## Begin Supplied records
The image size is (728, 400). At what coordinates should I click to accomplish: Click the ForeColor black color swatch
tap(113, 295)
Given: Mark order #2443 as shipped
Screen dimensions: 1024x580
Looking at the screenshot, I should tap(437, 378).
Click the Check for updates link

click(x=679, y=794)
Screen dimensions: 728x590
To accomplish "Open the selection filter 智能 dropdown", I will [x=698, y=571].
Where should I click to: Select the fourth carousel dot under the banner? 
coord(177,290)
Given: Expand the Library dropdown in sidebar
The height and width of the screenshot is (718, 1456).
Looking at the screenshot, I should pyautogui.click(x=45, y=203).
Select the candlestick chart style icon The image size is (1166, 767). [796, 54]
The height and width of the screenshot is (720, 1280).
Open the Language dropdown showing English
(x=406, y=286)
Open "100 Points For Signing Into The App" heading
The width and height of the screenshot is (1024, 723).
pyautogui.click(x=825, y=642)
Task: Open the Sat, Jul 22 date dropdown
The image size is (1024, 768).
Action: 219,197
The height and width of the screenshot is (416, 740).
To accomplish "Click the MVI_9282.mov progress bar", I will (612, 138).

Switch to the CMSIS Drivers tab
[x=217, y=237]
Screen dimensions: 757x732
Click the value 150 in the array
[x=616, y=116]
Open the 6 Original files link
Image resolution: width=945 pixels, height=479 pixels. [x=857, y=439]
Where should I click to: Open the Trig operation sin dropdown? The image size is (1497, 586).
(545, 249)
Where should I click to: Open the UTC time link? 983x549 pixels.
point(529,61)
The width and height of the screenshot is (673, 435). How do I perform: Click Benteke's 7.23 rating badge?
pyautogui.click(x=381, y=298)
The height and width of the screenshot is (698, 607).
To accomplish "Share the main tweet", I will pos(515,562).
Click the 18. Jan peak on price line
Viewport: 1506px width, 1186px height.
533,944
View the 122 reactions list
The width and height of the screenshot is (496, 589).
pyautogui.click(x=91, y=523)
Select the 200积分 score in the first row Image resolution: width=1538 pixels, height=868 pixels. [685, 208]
## End Supplied records
Task requirements:
Locate each line in the listing above that contains the string "will", and copy those lines. Upper and lower case must match.

Result:
To accomplish "Open the selection filter 智能 dropdown", I will [x=698, y=571].
To accomplish "Click the MVI_9282.mov progress bar", I will (612, 138).
To accomplish "Share the main tweet", I will pos(515,562).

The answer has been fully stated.